As part of Noble Energy's subsea IM program, annual asset risk assessments are conducted to identify, assess and control operational risks. Key performance indicators (KPIs) have been implemented to manage degradation mechanisms during design review and flag potentially unfavorable operational conditions. The exceedance of a KPI limit and the reliability of monitoring data directly affect the predictability of the associated degradation mechanisms. Elevated corrosion rates from a conservative corrosion model, combined with discrepancies in topsides corrosion coupon sampling, resulted in lower confidence for threat predictability. This prompted a more detailed assessment to confirm integrity of the flowline. The assessment included a review of design and historical monitoring data. A complete produced water analysis was executed to update the corrosion model. A flow regime analysis was conducted to assess the pipeline water-wet condition and water hold-up potential for current operational conditions.

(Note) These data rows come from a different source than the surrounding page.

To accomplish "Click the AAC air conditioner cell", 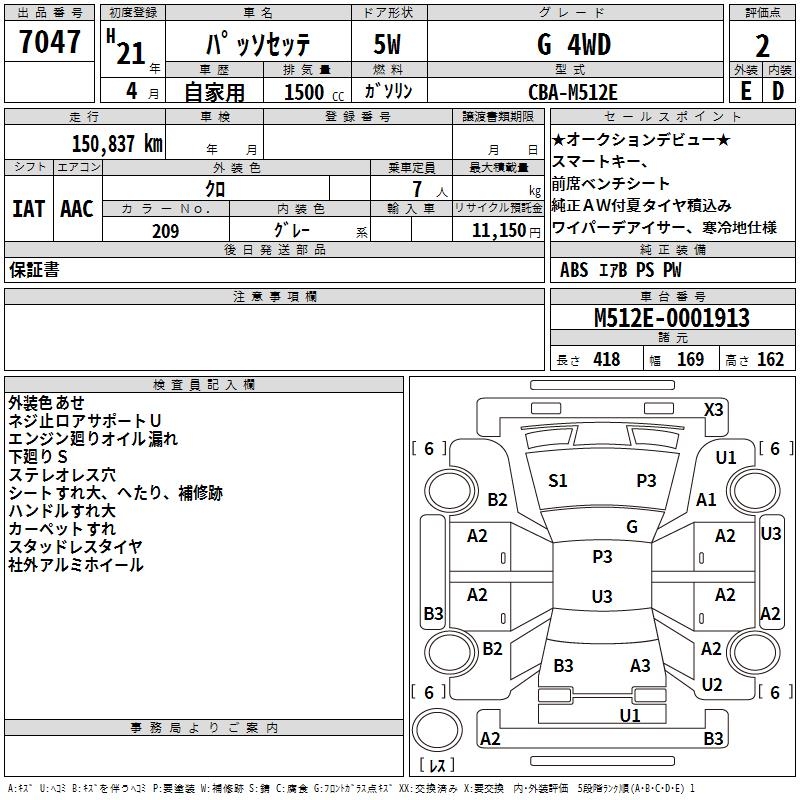I will (x=77, y=209).
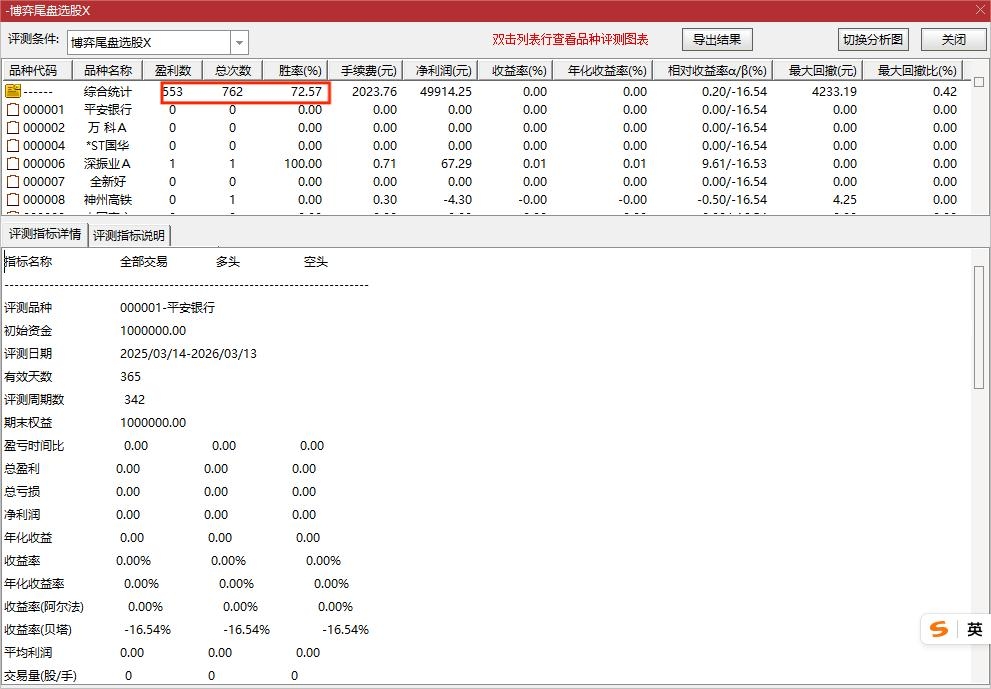Open the 博弈尾盘选股X condition dropdown
991x689 pixels.
(238, 41)
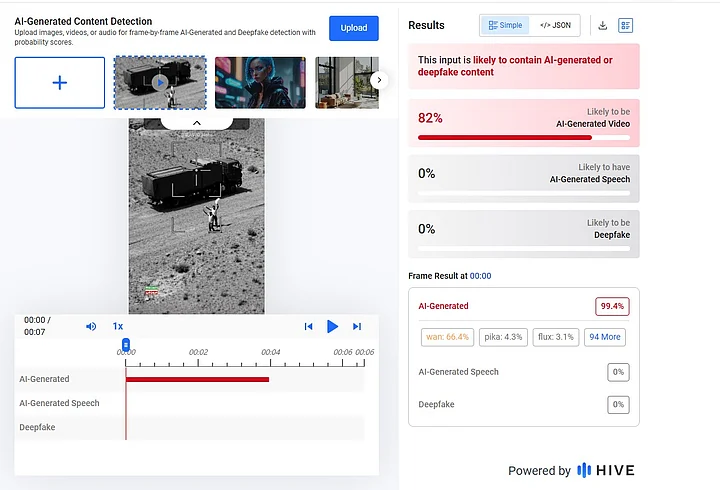
Task: Select the wan: 66.4% model tag
Action: pos(446,337)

This paper presents challenges and assumptions in identifying representative load cases from a 10-year operational history. The result of the assessment was the identification of areas along the flowline with medium to high water-wetting probability, and understanding of the hazards associated with internal corrosion at the identified locations. This study provided significant improvement in visibility of the internal corrosion degradation mechanism of the flowline and develop continued risk management strategy.
This paper presents a holistic approach to managing internal corrosion threats for subsea flowlines. It demonstrates the value of linking data to degradation mechanisms to improve understanding of risks on the assets, and the value of a structured program to ensure informed and confident decisions can be made by an operator.